All three gunas are always present in the apparent reality or one could not experience anything, but parabhakti, prema, exists prior to rajas and tamas, which have yet to sprout from the causal body. It is an experienceless experience. At this “level” experience and knowledge are one because one is experiencing at the very heart of creation, before the gunas have differentiated. What is knowledge? “I am awareness/I am love/I am pure bliss.” What is experience? Awareness/love/bliss. Here experience and knowledge are one and the same.
I can understand your confusion because you think that this love is a feeling, which it is– and it is not too. This love is self-confidence, it is the knowledge that no matter what happens in the life of the jiva nothing touches you. And it is the knowledge that everything you perceive as the jiva is really awareness looking at itself. From this perspective, what is there not to love?
I think maybe you lack confidence because the primary love relationship with your husband has gone stale or even died. You should build up the confidence in the manner suggested above, starting small, gradually expanding the objects of your affection to include everything.
Melissa: I realise I don’t understand love at all.
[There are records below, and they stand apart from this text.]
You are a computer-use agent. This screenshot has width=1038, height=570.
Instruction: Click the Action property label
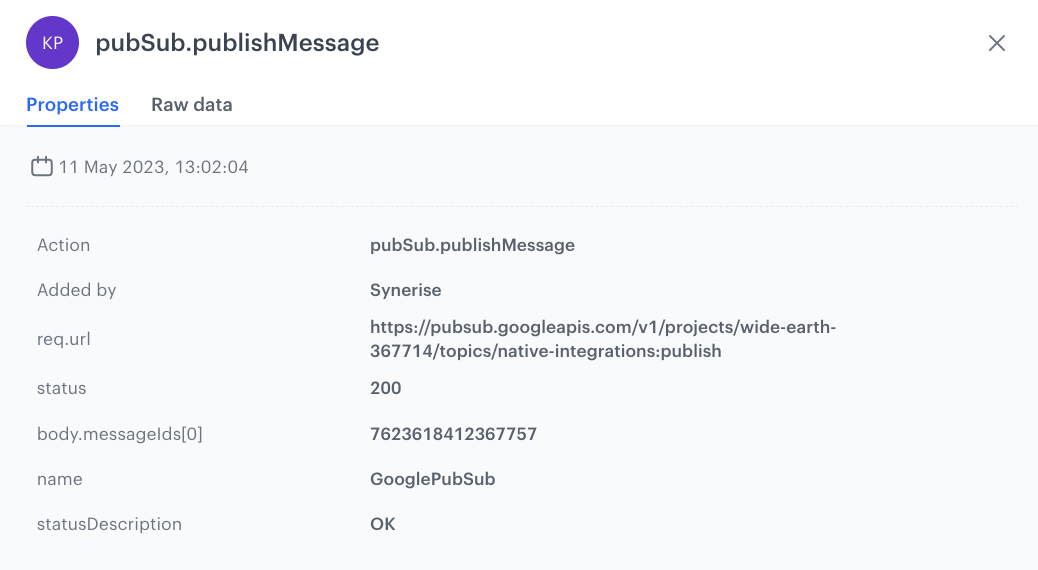click(x=63, y=245)
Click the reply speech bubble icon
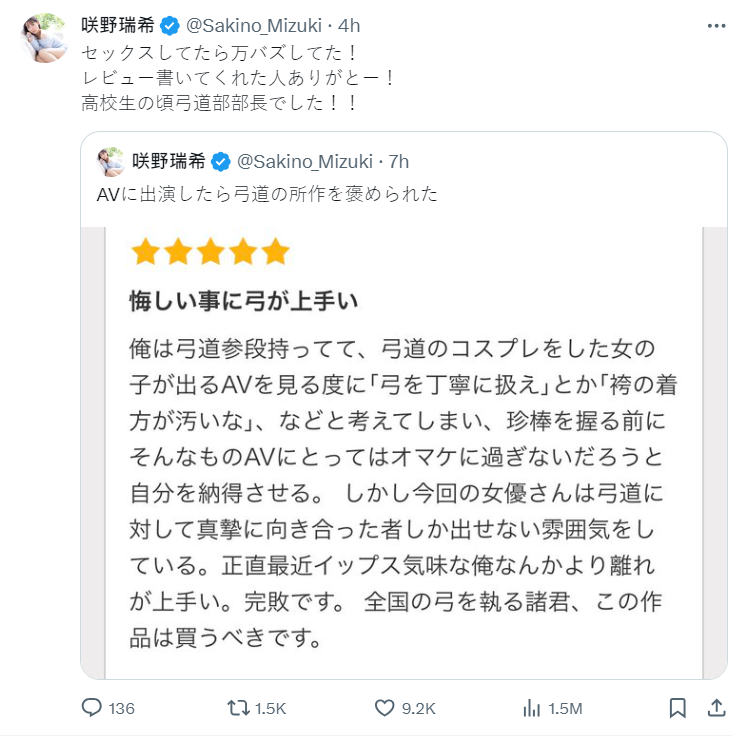The width and height of the screenshot is (732, 740). coord(92,708)
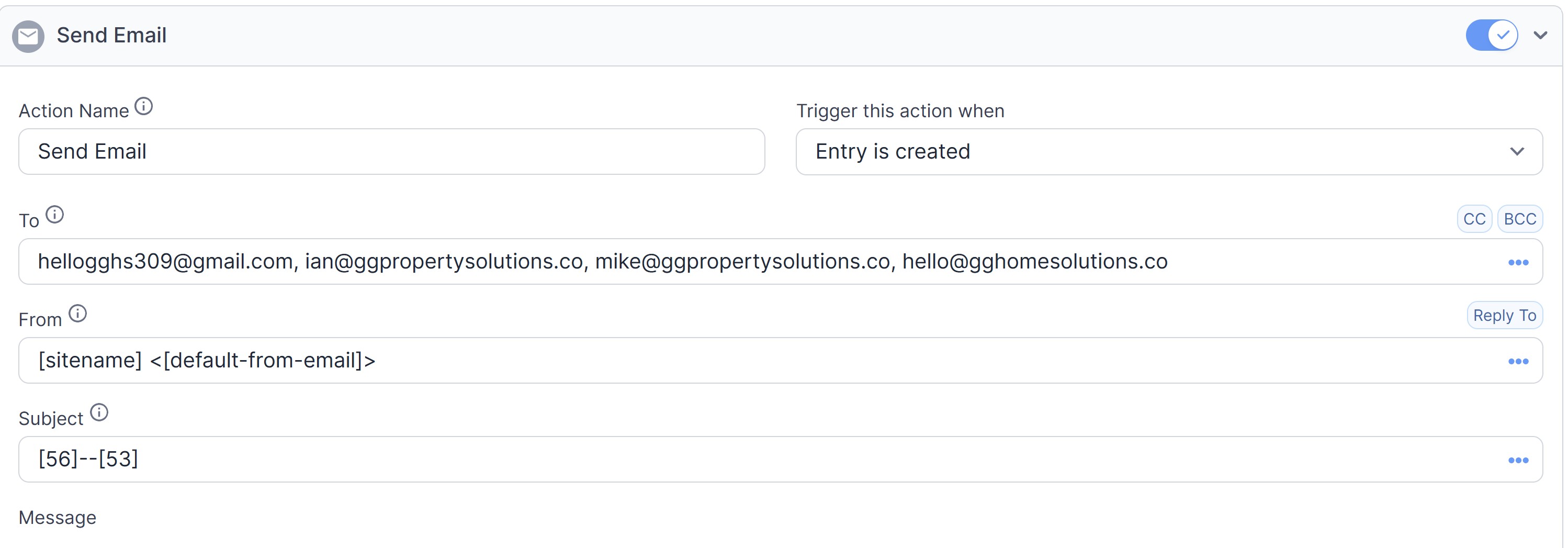Click the Send Email header title
The width and height of the screenshot is (1568, 548).
click(111, 35)
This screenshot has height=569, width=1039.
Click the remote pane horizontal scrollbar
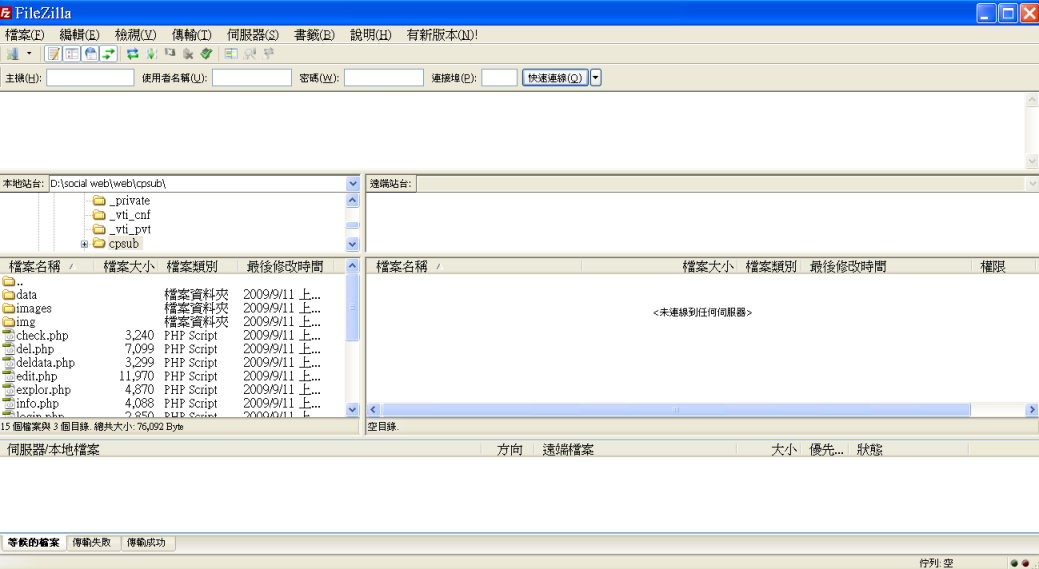(x=675, y=410)
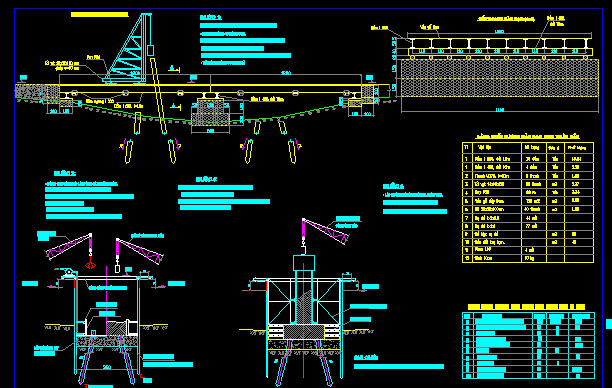Screen dimensions: 612x388
Task: Click the small cyan marker outside the right border
Action: (609, 324)

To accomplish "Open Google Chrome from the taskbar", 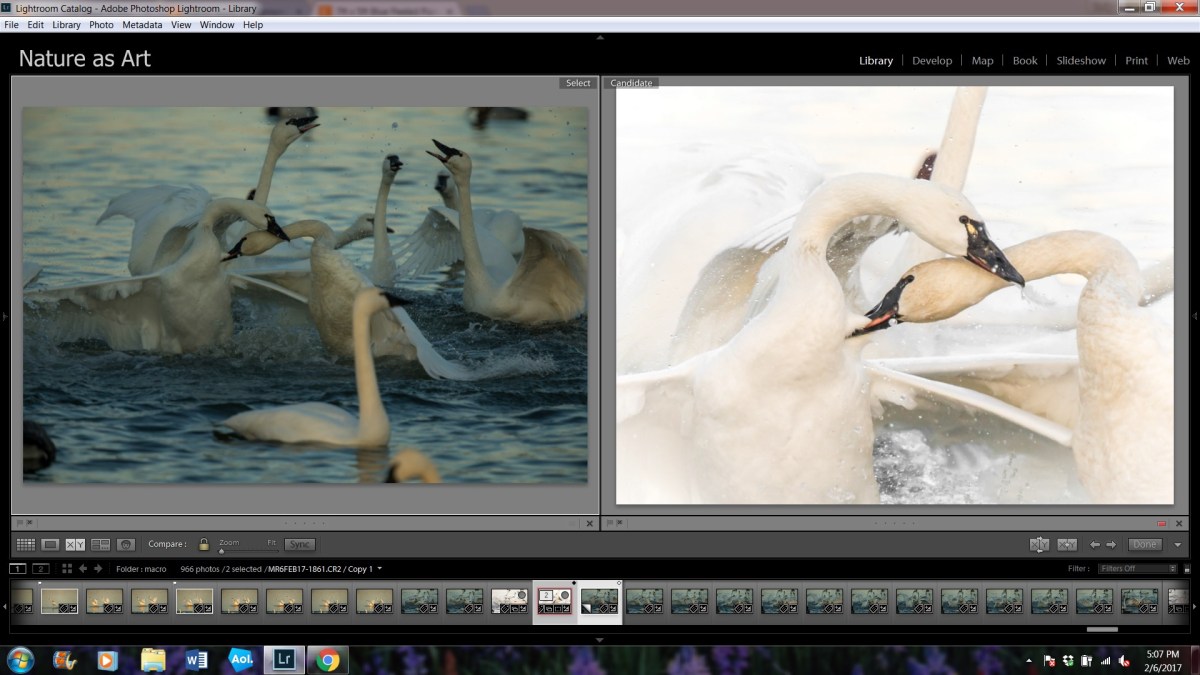I will tap(327, 660).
I don’t understand the “step” from awareness, existence, limitlessness… to love. I don’t.
Sundari: This is no step, Melissa. It is not a journey, because you are already there and always have been. It is simply knowledge. I think you do understand more than you give yourself credit for. If you pay attention to your relationships, it will be obvious which ones are not loving, i.e. where there is a feeling of habit, duty, dislike, etc. And when you recognise the improper motivation (love perverted by an aversion) immediately apply the opposite feeling, i.e. bring love into it. You have love. You do love – something or someone, your children, for instance. You obviously love yourself because you are trying to sort out the love issue.
The confidence will come when you start loving what is in front of you right now. Don’t think about it or analyse it. Make love your sadhana, or spiritual practice; this is called bhakti, and it is pure devotion to the self in whatever form it takes.
Melissa: Again, thank you very much.
Sundari: You are most welcome, Melissa, feel free to write anytime.